Mais à frente, no romance, Tereza, queria ser fotógrafa, e ainda um pouco mais à frente, no mesmo ano que Robert Kennedy era assassinado, lia: “A invasão da Checoslováquia em 1968 foi, pelo contrário, fotografada, filmada e arrumada nos arquivos do mundo inteiro”. A descrição das fotografias que Tereza tirou nesse dia em Praga - dos tanques russos, prédios destruídos, punhos ameaçadores e mortes – lembram as fotografias do checo Josef Koudelka.
Já na Suiça, para onde se exilara, Tereza foi oferecê-las a uma revista de grande tiragem. “O chefe de redacção recebeu-a amavelmente, …, convidou-a a sentar-se num sofá, examinou as fotografias, elogiou-as, para depois explicar que não tinham qualquer hipótese de publicação (“por muito bonitas que sejam!”). Já se passara tempo de mais sobre os acontecimentos. Mas em Praga tudo continua na mesma!, exclamou Tereza, com indignação, tentando explicar, que naquele preciso instante, no seu país ocupado, contra tudo e contra todos, se constituíam conselhos operários nas fábricas, os estudantes continuavam em greve e toda a população continuava a viver como muito bem entendia. Isso é que era incrível! E era precisamente isso que já não interessava ninguém!”.
Já se passou tempo demais, será que “Chernobyl Legacy” de Fusco ainda interessa alguém? Não ficará em breve arrumada nos arquivos da Magnum?
Regresso às primeiras páginas do livro: “Que escolher? o peso ou a leveza? Foi a questão com que se debateu Parménides, no século VI a.C. Para ele, o Universo estava dividido em pares de contrários: luz-sombra; espesso-fino; quente-frio; ser-não ser. Considerava que um dos pólos da contradição era positivo e o outro, negativo. Esta divisão em pólos positivos e negativos pode parecer de uma facilidade pueril. Excepto num caso: o que é positivo: o peso ou a leveza?”
Recuemos no tempo, 15 de Março de 1939, Praga era ocupada pelos alemães. Tudo mudava, e fotografar foi proibido. Josef Sudek, refugia-se no seu estúdio no jardim da sua casa. O vidro da janela, não do comboio mas do seu estúdio, separa dois mundos em pares contrários: interior-exterior.

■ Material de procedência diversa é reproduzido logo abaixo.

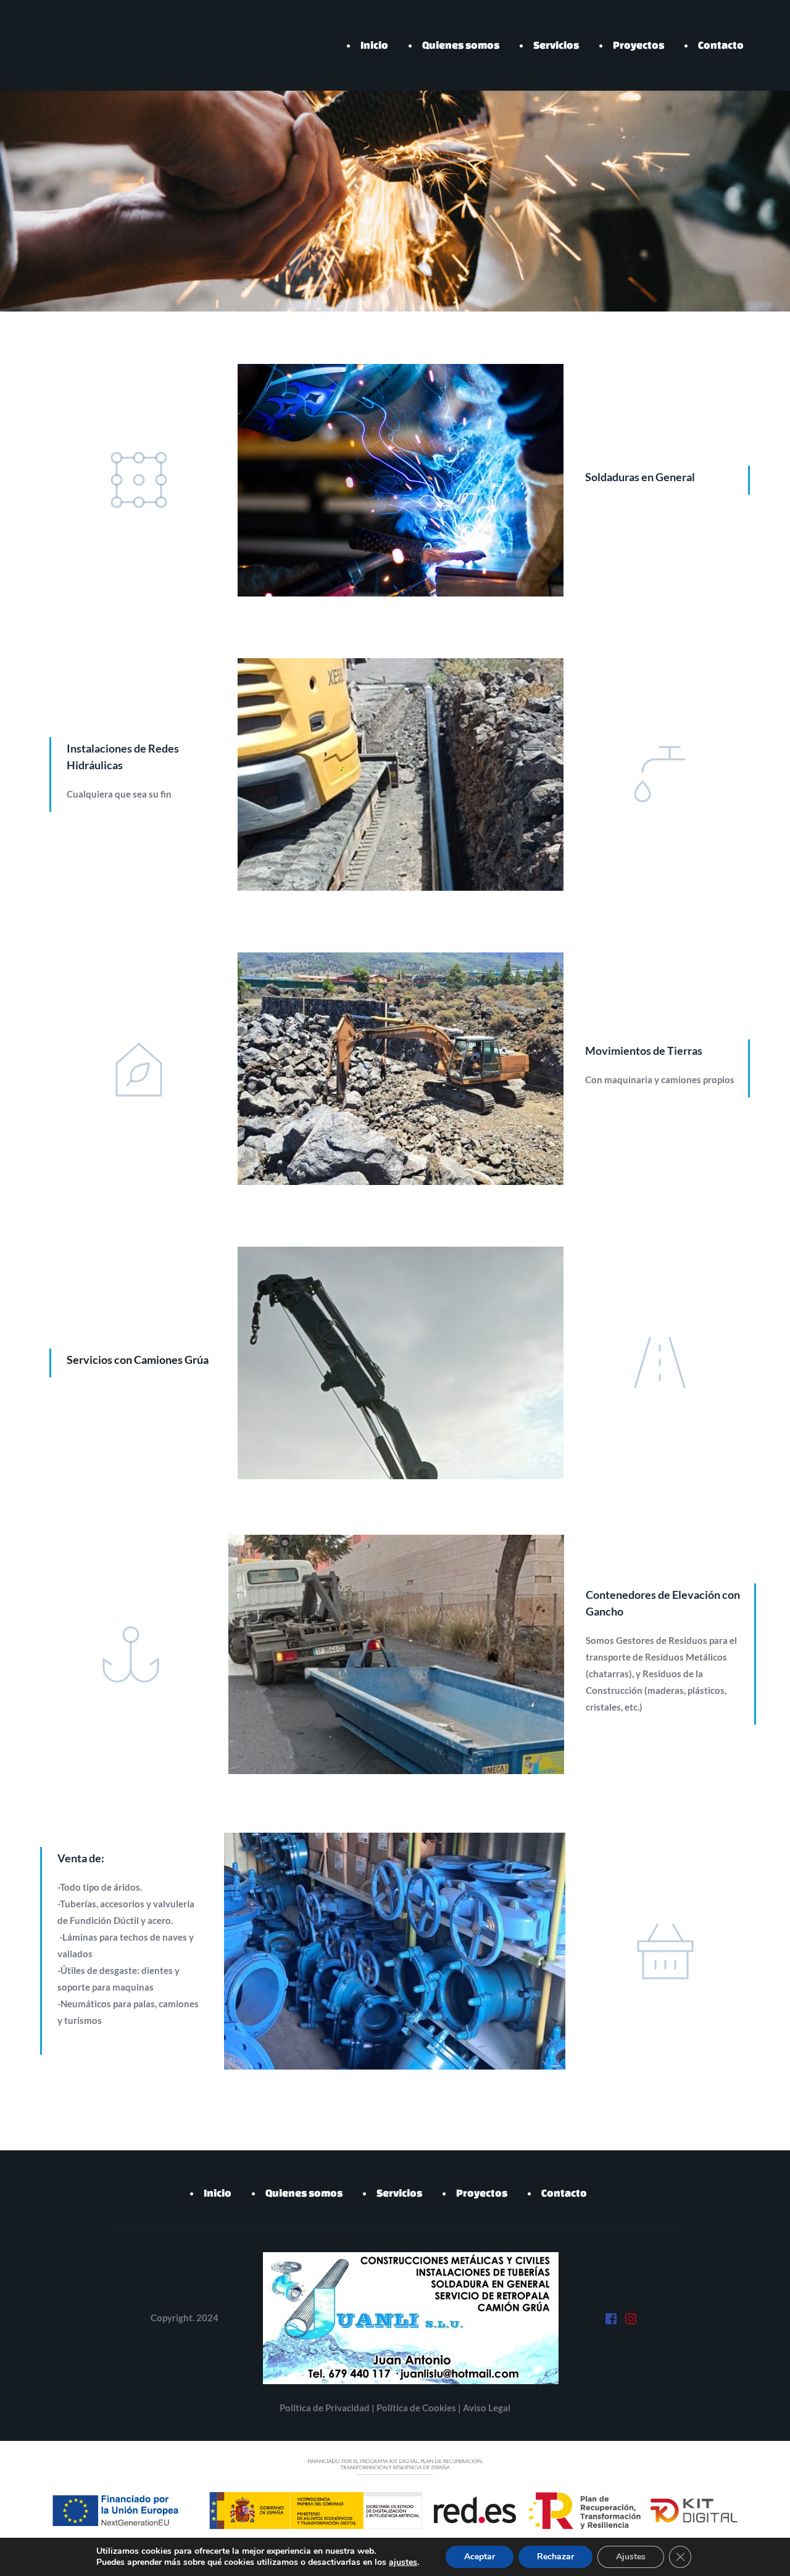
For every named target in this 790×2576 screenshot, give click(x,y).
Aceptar (479, 2556)
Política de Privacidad (326, 2407)
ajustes (403, 2562)
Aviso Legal (486, 2407)
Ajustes (631, 2556)
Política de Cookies (417, 2407)
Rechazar (555, 2556)
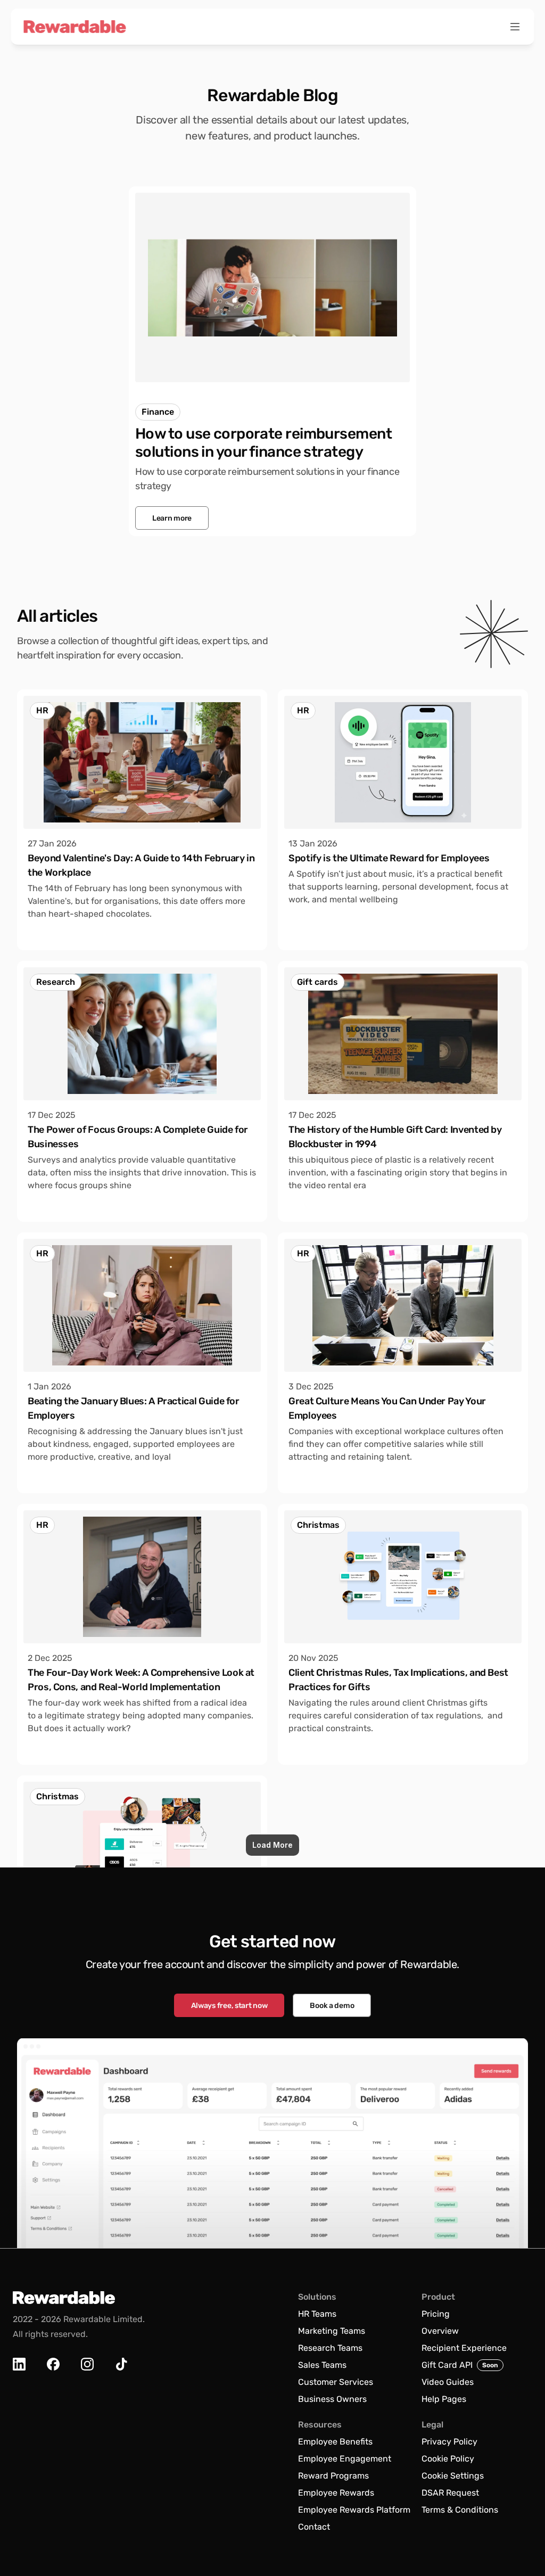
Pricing (436, 2314)
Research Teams (330, 2348)
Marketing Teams (331, 2331)
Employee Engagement (344, 2459)
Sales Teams (322, 2365)
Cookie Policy (448, 2459)
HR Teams (317, 2314)
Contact (314, 2527)
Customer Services (335, 2382)
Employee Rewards (336, 2493)
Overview (440, 2331)
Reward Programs (333, 2476)
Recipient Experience (464, 2348)
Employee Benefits (335, 2442)
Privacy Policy (449, 2442)
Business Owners (332, 2399)
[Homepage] (74, 26)
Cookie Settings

Das duas janelas - uma virada para o jardim, outra para os blocos de apartamentos - qual escolher?
A janela com o herói, (a árvore retorcida do jardim),
Josef Sudek, The Window of My Studio, 1940-54
Josef Sudek, The Window of My Studio, 1940-54
Josef Sudek, The Window of My Studio, 1940-54
Josef Sudek, The Window of My Studio, 1940-54
Josef Sudek, The Window of My Studio, 1940-54
Josef Sudek, The Window of My Studio, 1940-54
Josef Sudek, The Window of My Studio, 1950
ou a janela das traseiras, que nos trás a atmosfera da cidade?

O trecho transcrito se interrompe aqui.